だからかもしれない──意地でも星を見付けたくなったのは。別にそれが絢爛な一等星でなくとも、今に消え入りそうな六等星でも、なんとか手をあるたけ伸ばしきって、掌に収めて、その存在をどうしても肯定したいのだ。届かないからこそ綺麗だとか、そんな陳腐な言い訳はしたくなかった。──彼女の瞳を彩る赤紫色が綺麗なのは、あぁ、これはいったい、どちらなのだろう。
「……あっ」思わず洩らしたその一言に、アリアがふいと伏せがちにしていた顔を上げる。

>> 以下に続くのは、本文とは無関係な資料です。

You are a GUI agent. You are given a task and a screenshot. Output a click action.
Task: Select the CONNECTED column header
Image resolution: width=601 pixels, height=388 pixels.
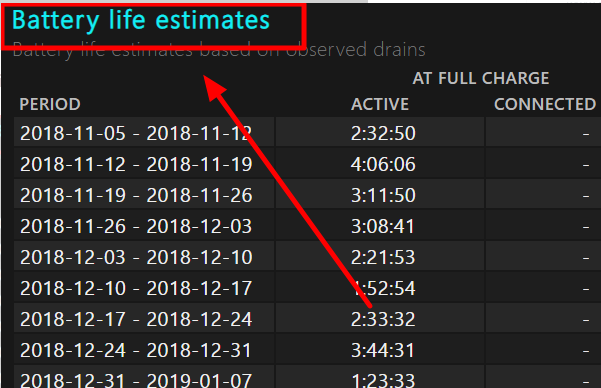(x=545, y=104)
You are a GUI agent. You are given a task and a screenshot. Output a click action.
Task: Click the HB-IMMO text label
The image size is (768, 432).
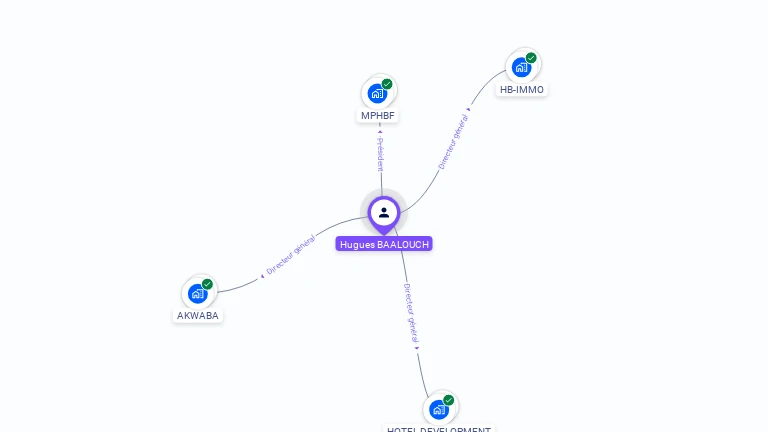(x=522, y=90)
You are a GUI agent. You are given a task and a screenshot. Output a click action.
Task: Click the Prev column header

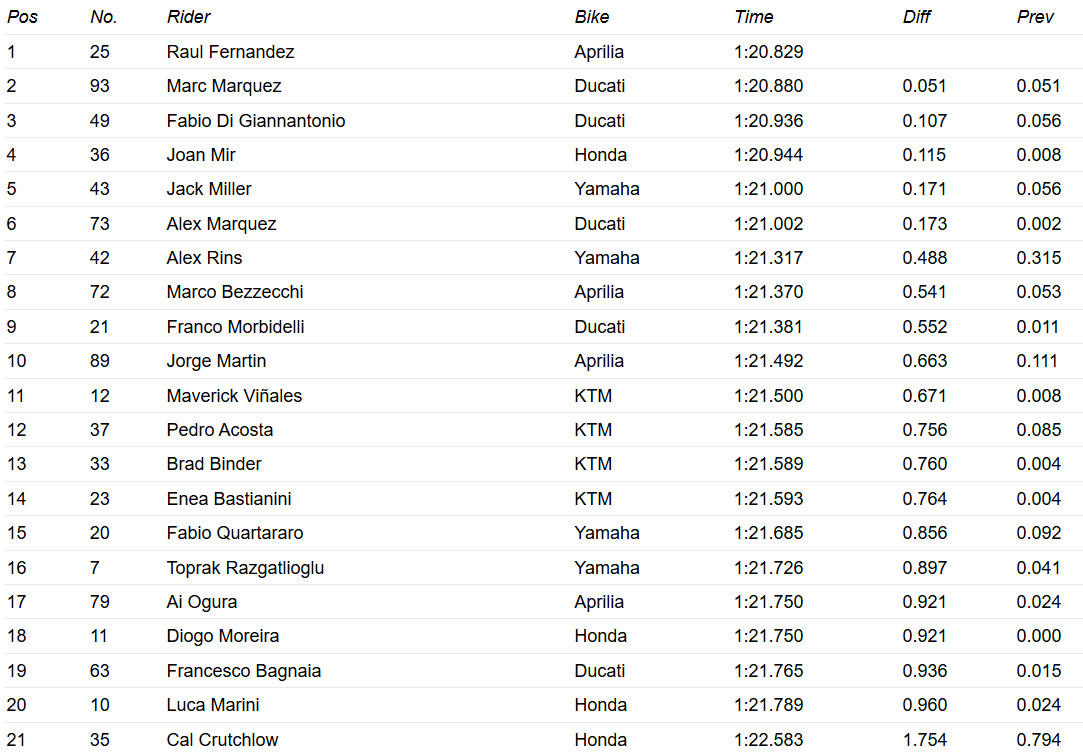coord(1035,17)
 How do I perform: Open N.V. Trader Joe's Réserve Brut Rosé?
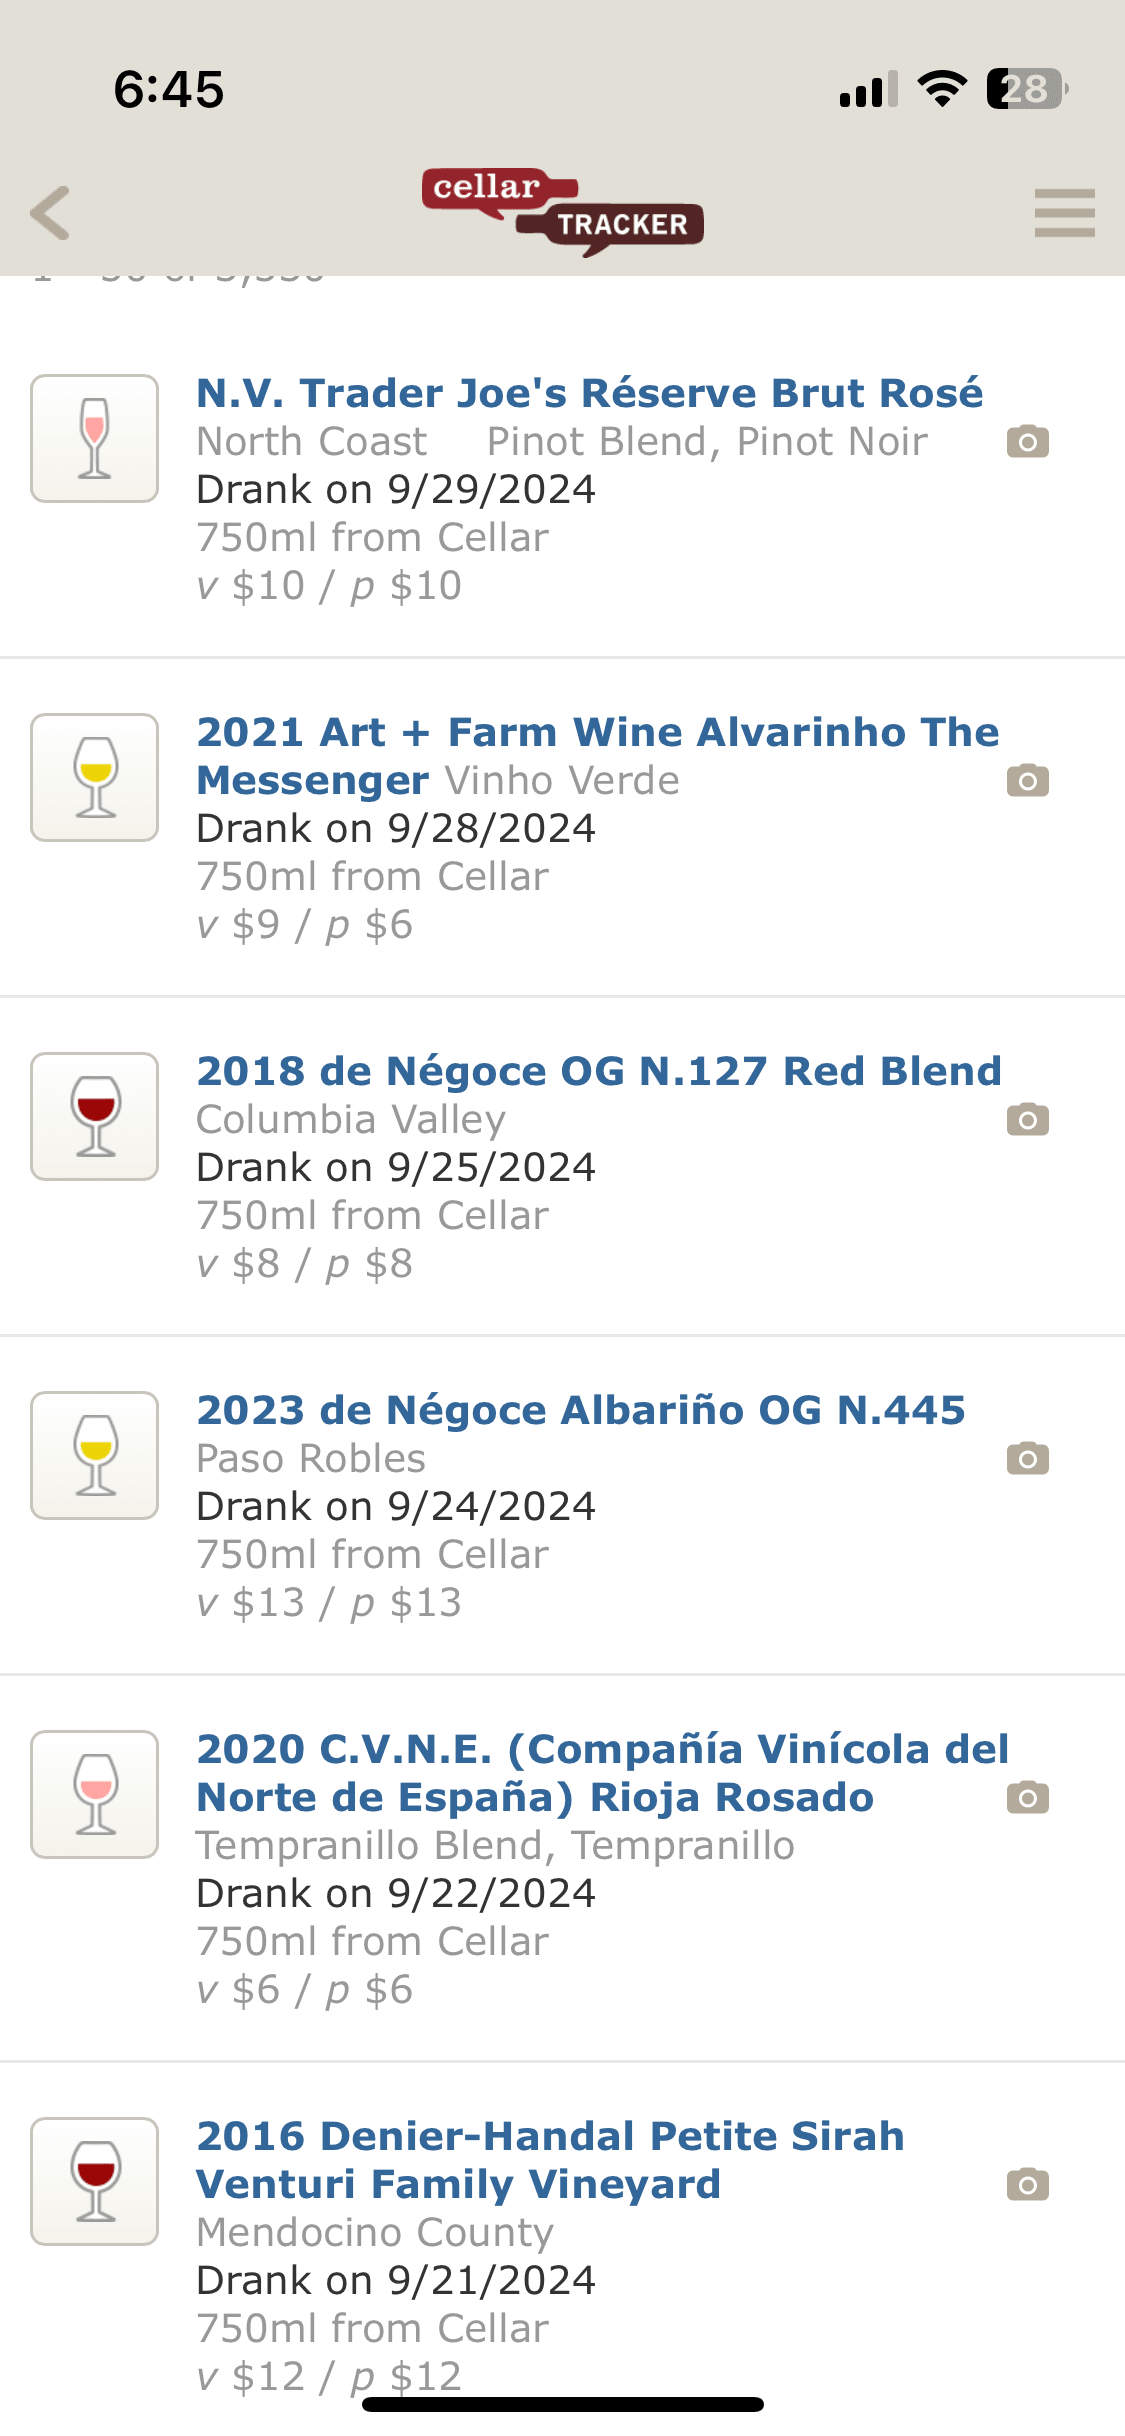point(589,393)
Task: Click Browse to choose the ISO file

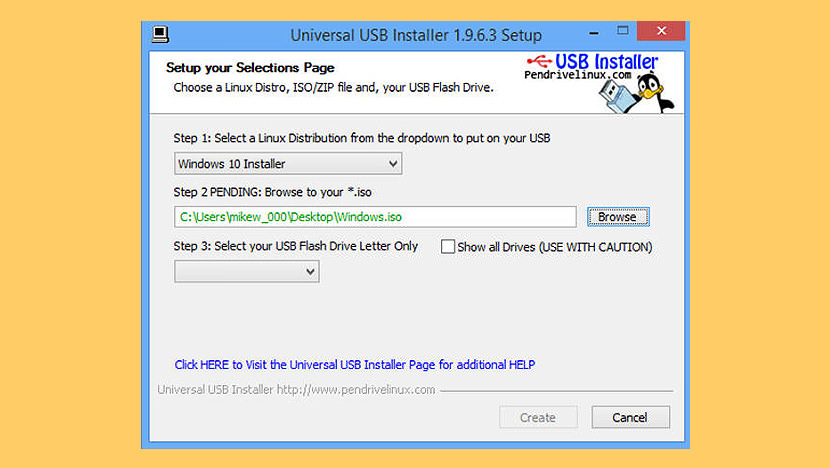Action: (x=618, y=217)
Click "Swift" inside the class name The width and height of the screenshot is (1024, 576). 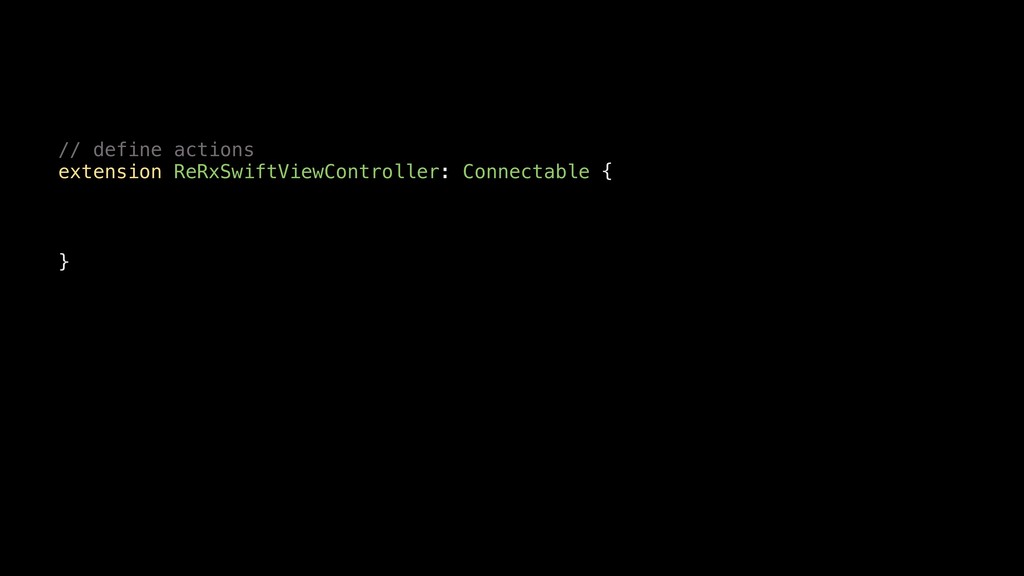pos(249,172)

「ねぇ。あそこ、見て」自分はそれだけ告げて、影が反照している窓硝子の向こうを指さした。


「──ほら、端白星(はじろぼし)。綺麗だね」


煌煌たる電飾灯にも、或いは皓皓(こうこう)とした海月にも、その端白星は掻き消されてはいなかった。漆黒に限りなく近い濃藍に、ただ悠然と明滅しながら──同時に、ただそこにだけ、確かに存在している。アリアはしばらく、凝然と据えた赤紫色の瞳でもって、その端白星を見詰めていた。いつもらしく眦の上がった鋭敏な目付きで、涼し気な目元をして──そんな端麗な様が、やはり似合っている。それから、やがて長い瞬きをひとつしたかと思うと、おもむろに口を開いた。


「……そうね。月も」


確証は無いけれど、そう聞こえた気がする。窓硝子の向こうで爆ぜた散華の余韻を耳に入れながら、自分は濃藍に描かれた菊文様を呆然と網膜に映していた。自分にとって、あの端白星が綺麗なら、彼女の言った、あそこに浮かぶ海月も、やはり綺麗だろう。けれど、いちばん綺麗なのは──その全てを映した、自分が焦がれている片恋の相手の、あの赤紫色の瞳だと、そう思った。